> [Exercise description]
Skip the pictures and restate, word for word, the lines from the one containing "Image resolution: width=1564" to the end of the data below.
*** Opening The data ***
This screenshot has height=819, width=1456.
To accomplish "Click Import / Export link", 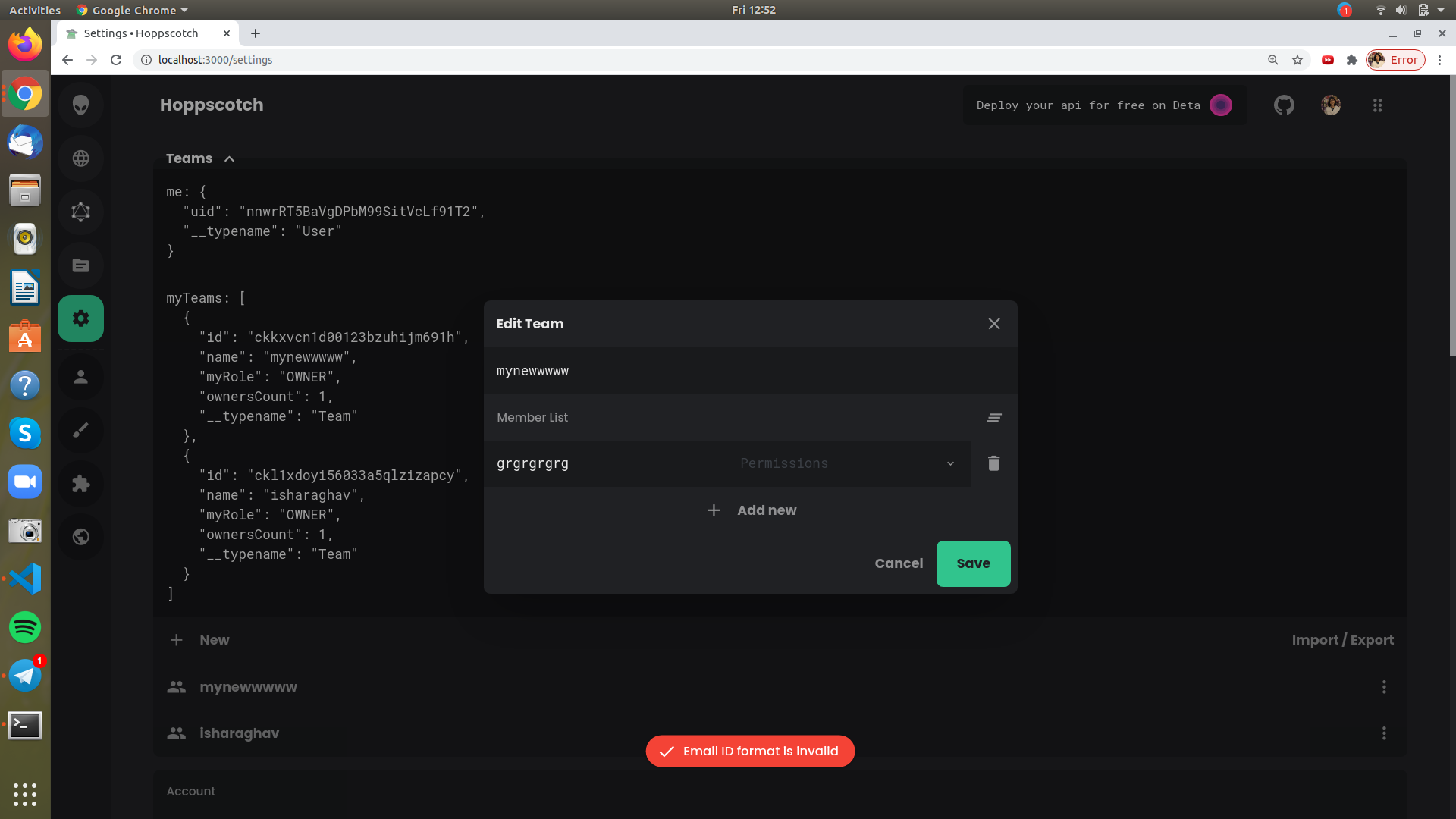I will (1342, 640).
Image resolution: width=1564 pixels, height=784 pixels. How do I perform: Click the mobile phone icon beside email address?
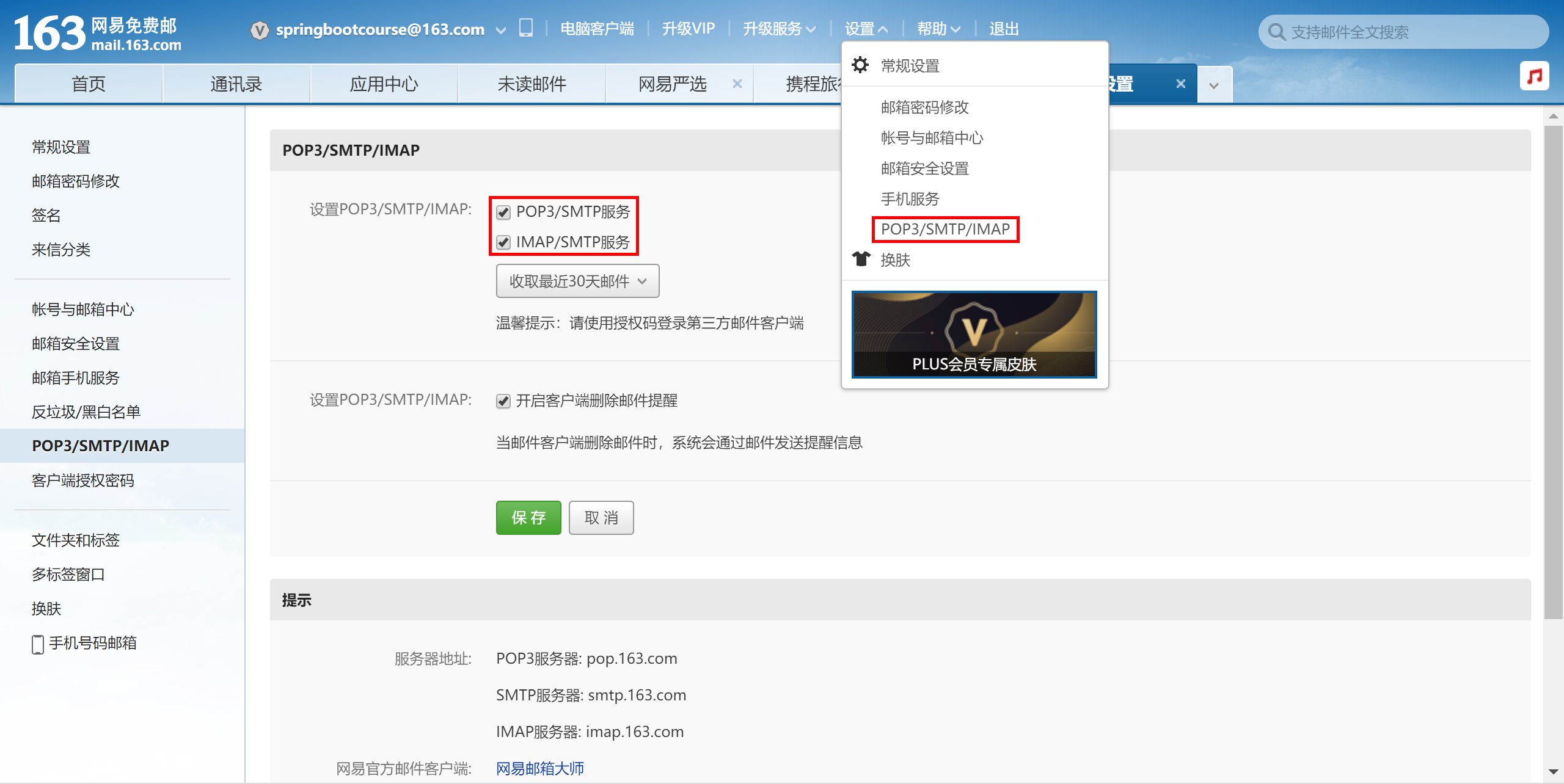coord(525,28)
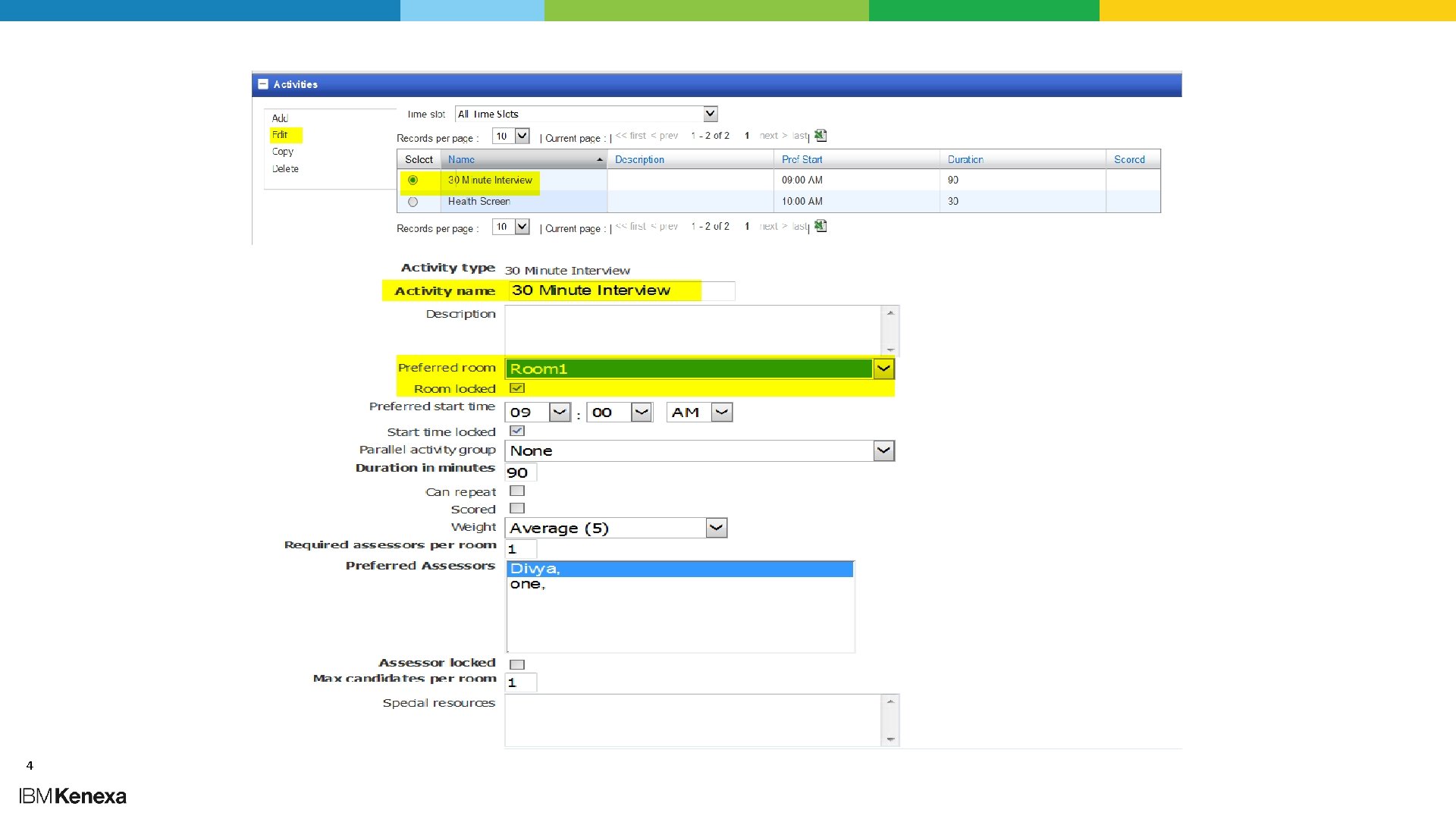Click the Description box scrollbar up arrow
This screenshot has width=1456, height=819.
[x=889, y=311]
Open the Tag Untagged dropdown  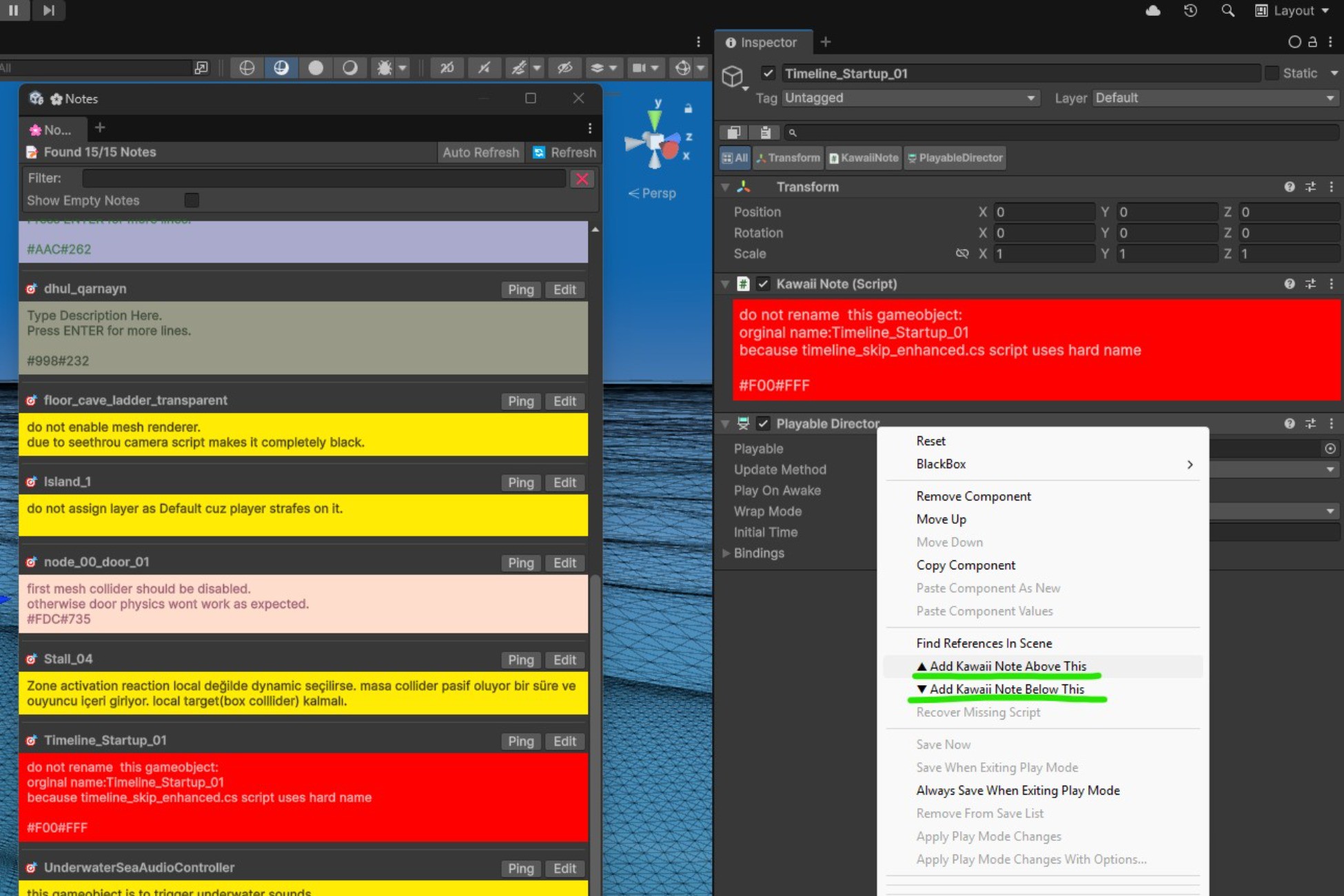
*** Closing The data ***
> [Solution to the problem]
Image resolution: width=1564 pixels, height=784 pixels. How do I perform: Click the mobile phone icon beside email address?
coord(525,28)
Click the Description box scrollbar up arrow
This screenshot has width=1456, height=819.
[x=889, y=311]
Open the Tag Untagged dropdown  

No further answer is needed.